--- To do ---
List all lines of the data that include the string "computer".

--- Given entries ---
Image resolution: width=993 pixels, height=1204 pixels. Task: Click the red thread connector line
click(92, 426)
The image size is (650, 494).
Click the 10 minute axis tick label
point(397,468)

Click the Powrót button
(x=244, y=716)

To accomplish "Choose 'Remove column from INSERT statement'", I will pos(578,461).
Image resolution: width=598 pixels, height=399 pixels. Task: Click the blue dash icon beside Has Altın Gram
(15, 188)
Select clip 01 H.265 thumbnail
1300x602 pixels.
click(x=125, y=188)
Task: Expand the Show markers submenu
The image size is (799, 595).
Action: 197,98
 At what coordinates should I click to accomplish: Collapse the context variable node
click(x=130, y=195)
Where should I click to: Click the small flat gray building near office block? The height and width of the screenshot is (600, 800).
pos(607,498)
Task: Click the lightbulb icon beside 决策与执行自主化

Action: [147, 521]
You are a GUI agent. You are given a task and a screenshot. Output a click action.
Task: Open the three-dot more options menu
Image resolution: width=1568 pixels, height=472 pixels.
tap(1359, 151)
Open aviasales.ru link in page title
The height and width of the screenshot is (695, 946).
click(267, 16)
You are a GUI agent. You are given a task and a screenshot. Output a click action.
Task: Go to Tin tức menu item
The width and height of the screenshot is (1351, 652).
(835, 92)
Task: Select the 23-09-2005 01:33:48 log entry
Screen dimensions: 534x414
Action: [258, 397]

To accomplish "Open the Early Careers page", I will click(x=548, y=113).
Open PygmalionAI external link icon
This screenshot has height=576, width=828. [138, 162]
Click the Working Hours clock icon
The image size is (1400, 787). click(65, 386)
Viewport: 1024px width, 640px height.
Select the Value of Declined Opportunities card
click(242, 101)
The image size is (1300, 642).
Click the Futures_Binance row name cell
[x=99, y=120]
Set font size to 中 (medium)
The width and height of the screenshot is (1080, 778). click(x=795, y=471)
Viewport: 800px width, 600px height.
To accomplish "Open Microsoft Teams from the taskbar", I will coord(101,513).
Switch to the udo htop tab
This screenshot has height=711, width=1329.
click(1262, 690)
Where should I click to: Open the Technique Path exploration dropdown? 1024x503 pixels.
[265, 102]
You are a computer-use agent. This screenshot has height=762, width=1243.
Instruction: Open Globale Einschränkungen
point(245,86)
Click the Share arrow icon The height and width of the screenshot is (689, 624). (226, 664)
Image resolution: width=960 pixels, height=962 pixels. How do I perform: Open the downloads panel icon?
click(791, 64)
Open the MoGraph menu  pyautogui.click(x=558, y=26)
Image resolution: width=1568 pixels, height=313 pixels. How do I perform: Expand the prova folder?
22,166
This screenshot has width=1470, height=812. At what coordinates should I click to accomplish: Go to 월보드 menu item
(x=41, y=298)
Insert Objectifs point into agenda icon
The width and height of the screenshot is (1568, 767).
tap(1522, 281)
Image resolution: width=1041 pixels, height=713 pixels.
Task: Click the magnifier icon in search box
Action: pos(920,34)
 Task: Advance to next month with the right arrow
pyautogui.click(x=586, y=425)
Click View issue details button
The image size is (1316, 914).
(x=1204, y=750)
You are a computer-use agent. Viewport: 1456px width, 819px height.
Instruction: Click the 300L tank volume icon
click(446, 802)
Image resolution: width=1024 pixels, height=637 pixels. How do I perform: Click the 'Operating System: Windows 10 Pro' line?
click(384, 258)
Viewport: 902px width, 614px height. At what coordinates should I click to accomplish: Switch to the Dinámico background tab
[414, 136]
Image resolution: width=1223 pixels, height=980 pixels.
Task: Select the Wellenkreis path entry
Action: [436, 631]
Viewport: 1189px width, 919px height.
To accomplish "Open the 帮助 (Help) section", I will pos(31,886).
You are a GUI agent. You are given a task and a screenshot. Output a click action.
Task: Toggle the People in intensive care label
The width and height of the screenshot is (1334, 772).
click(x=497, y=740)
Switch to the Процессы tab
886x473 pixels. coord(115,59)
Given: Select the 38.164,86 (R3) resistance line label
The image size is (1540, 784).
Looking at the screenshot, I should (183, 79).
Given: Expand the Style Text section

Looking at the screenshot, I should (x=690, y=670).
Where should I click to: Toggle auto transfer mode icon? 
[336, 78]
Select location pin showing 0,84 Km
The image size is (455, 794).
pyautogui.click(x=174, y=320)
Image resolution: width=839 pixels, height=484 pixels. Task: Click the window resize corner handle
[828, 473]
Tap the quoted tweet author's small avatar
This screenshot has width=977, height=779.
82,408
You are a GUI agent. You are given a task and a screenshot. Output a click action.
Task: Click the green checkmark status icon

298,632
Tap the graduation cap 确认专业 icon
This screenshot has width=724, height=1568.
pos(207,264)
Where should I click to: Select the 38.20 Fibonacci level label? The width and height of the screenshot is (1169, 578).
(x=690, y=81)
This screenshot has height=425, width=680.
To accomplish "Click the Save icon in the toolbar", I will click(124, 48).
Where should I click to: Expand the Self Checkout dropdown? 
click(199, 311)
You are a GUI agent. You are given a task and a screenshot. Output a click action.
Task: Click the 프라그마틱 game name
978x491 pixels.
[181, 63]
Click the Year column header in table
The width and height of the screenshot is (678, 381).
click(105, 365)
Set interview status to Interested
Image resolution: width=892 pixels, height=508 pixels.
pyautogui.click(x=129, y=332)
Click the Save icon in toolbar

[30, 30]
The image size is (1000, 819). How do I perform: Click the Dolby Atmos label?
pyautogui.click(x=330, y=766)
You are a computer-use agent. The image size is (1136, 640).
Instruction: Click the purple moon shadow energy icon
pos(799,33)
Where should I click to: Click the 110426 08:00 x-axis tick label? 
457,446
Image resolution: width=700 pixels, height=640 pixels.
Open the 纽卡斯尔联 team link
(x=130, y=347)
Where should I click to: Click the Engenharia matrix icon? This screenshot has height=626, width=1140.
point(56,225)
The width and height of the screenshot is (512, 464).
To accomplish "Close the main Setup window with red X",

--- Response to this exercise ---
You are a computer-use agent. This screenshot has height=762, width=1243.
You are a computer-use agent. Viewport: 1456px width, 819px height.
You are a computer-use agent. The image size is (1136, 640).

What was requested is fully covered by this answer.